Francois Rabbath

My early forays in record collecting were strictly economically determined. With little pocket money, I sought my treasures in out-of-the-way places and bought them cheap. Happily, this led to some life-enhancing discoveries: The Who Sing My Generation and Sell Out, right there at the corner drugstore. The Man Who Sold the World, a remaindered Mercury copy alongside full-price RCA reissues at the local head shop. A Beard of Stars, complete with “Ride a White Swan” 7”, from an overstock sale at the college bookstore, and a promo copy of Marquee Moon among the rejects outside the college radio station. With the possible exception of the Tyrannosaurus Rex, all were under a dollar; the Television album, otherwise impossible to find where I lived, was free—and, as the ad says, “priceless.”

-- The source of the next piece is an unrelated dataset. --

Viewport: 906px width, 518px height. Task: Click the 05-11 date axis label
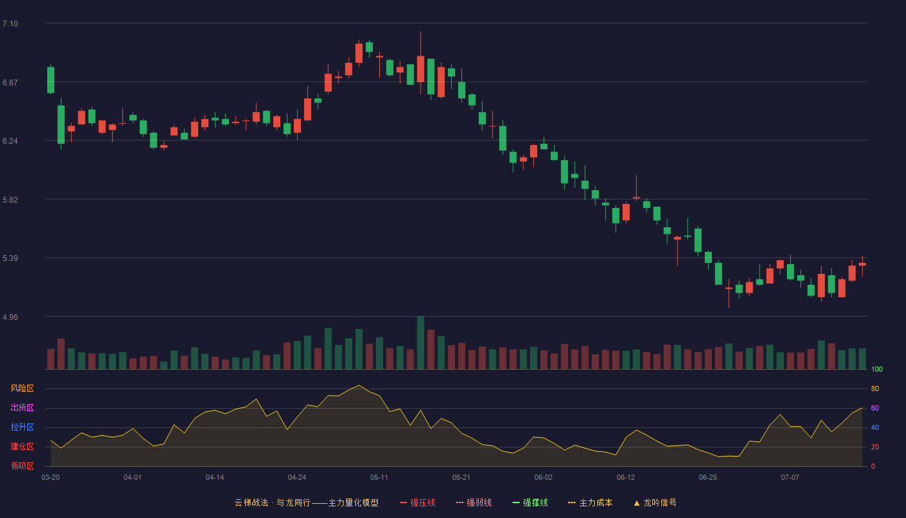(379, 477)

But even closer than these to the core of my musical being is a flukier, more improbable find. One day my mother brought Bass Ball by François Rabbath home from Woolworth’s for my brother, who played string bass. Information about the record stopped with Dom Cerruli’s provocative liner notes, which place Rabbath among a nouvelle vague of French jazz. Rabbath and his drummer, Armand Molinetti, serve up twelve elegantly arranged, sonically adventurous tracks. Some are live; others feature bass overdubs—up to three, but generally no more than one. Maybe it’s that Bass Ball is on Philips, but to me it’s oddly reminiscent of Vincebus Eruptum. Rabbath is far subtler than Blue Cheer, true, but his multi-tracked basses are sludgily akin to Leigh Stephens’ guitars. In Rabbath’s hands the bass is a protean creature of moods: a gentle flamenco guitar on “Ode d’Espagne,” a cell of screaming lunatics on “Basses en Fugue.” Heavy metal starts here.

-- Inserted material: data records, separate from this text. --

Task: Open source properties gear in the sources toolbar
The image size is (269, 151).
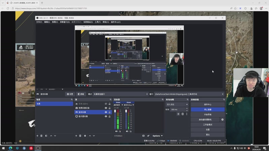Action: 85,136
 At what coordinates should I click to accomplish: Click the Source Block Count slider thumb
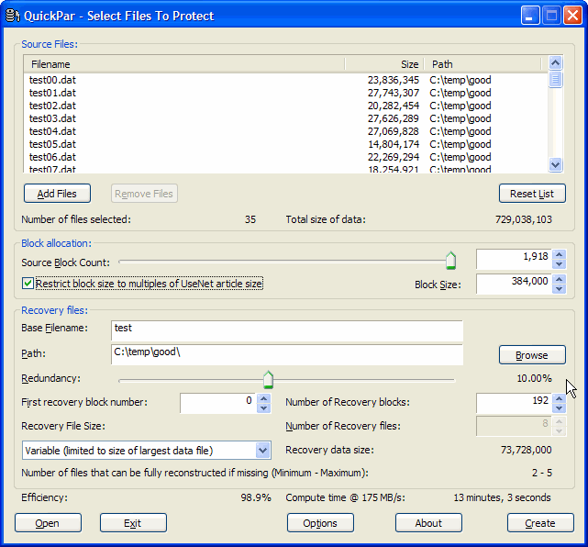coord(450,262)
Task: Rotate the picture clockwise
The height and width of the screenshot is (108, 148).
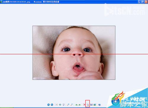Action: (76, 105)
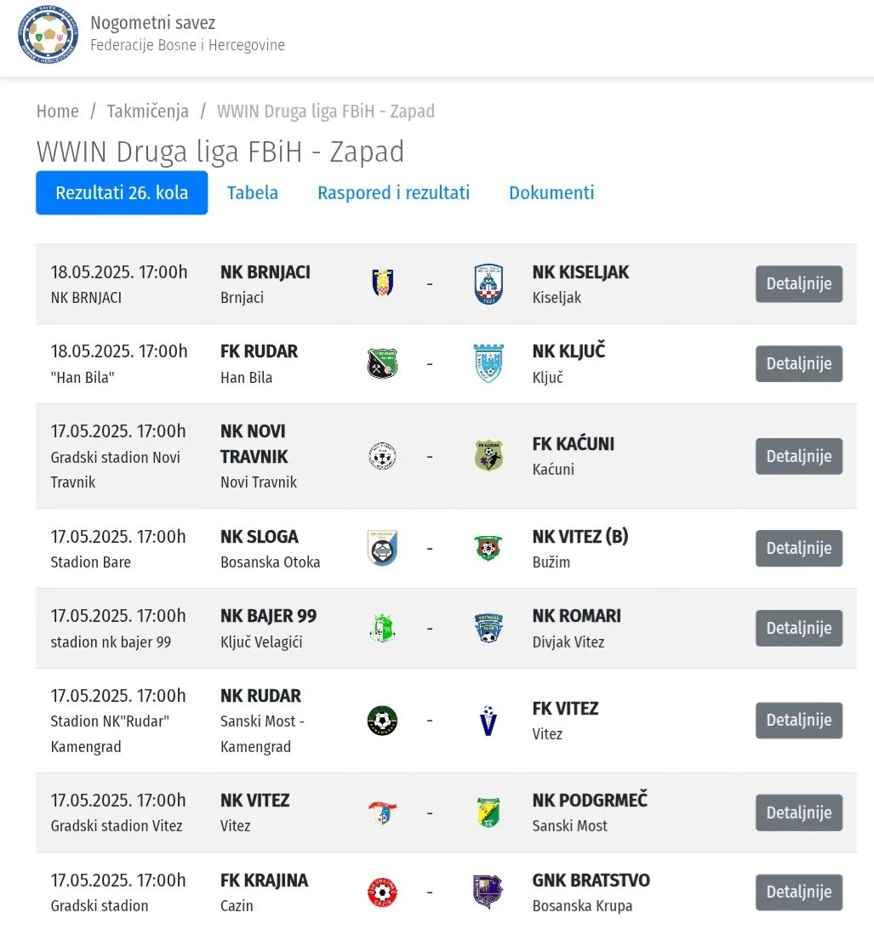The height and width of the screenshot is (941, 874).
Task: Open the Dokumenti tab
Action: 551,192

Needless to say, we wore Bass Ball out. Themes from the record soundtracked my dreams. My brother learned to approximate the songs on string bass; he was particularly effective peeling off keening arco harmonics and coughing up abrasive gutturals on “Walpurgis.” Eventually picking up bass guitar, he evoked Rabbath immediately, effortlessly, unconsciously.

When Spalax’s 2003 New Sound of Jazz turned up among Forced Exposure’s current releases, it was like running into an old friend. The disk compiles stereo versions of Rabbath’s 1964 debut and its follow up. (The CD lacks the impact of my mono vinyl, so crank it!) The songs from Bass Ball anticipate absolutely everything: Cale’s viola (“Prelude a l’Archet”), the Yardbirds’ stop-time concussion volleys (“Hesitations”), Hendrix’s technical feats of strength (“Impalas”), John Theodore and Neil Hagerty’s workouts in The Royal Trux (“Western a la Breugel”). It’s still unclear where Bass Ball belongs in the jazz canon. It’s new, all right, but it’s not free. The word “skronk,” however, aptly describes its more extreme tonalities. I’m happy to report that the tracks from Rabbath’s second album don’t disappoint. Cut from the same cloth as Bass Ball (though lighter on electronic enhancement), the seven titles are longer and, consequently, even further out.

Given its rainbow-tinted, strobe-lit cover and gag-inducing title, I was never entirely satisfied that Bass Ball wasn’t cornball stuff. It’s good to hear that Rabbath is a respected, if obscure presence in French jazz history. Of course he used drugs, as the supremely eerie “Bitume” always suggested. Spalax’s somewhat amateurish packaging does include pictures of the man himself. Not quite the mad hipster of my imagination but no square either: A balding, monkish guy closing his eyes and setting his bow for the heart of the sun.

For my money, New Sound of Jazz is our era’s King of the Delta Blues Singers. (Re)introducing a troubled young virtuoso whose shadow falls quietly across the music of the last forty years, illuminating his story while leaving intact just enough mystery, this reissue is like a portal to a world of howling ghosts. I don’t even care if it popularizes a treasured childhood secret. I doubt Rabbath’s will ever become a household name. But in a time when a young person can pick up Funhouse, Marquee Moon, and White Light/White Heat from a single aisle at Circuit City, it’s nice to know there are still further frontiers—new sounds in jazz, if you will. Buy this disk and be haunted.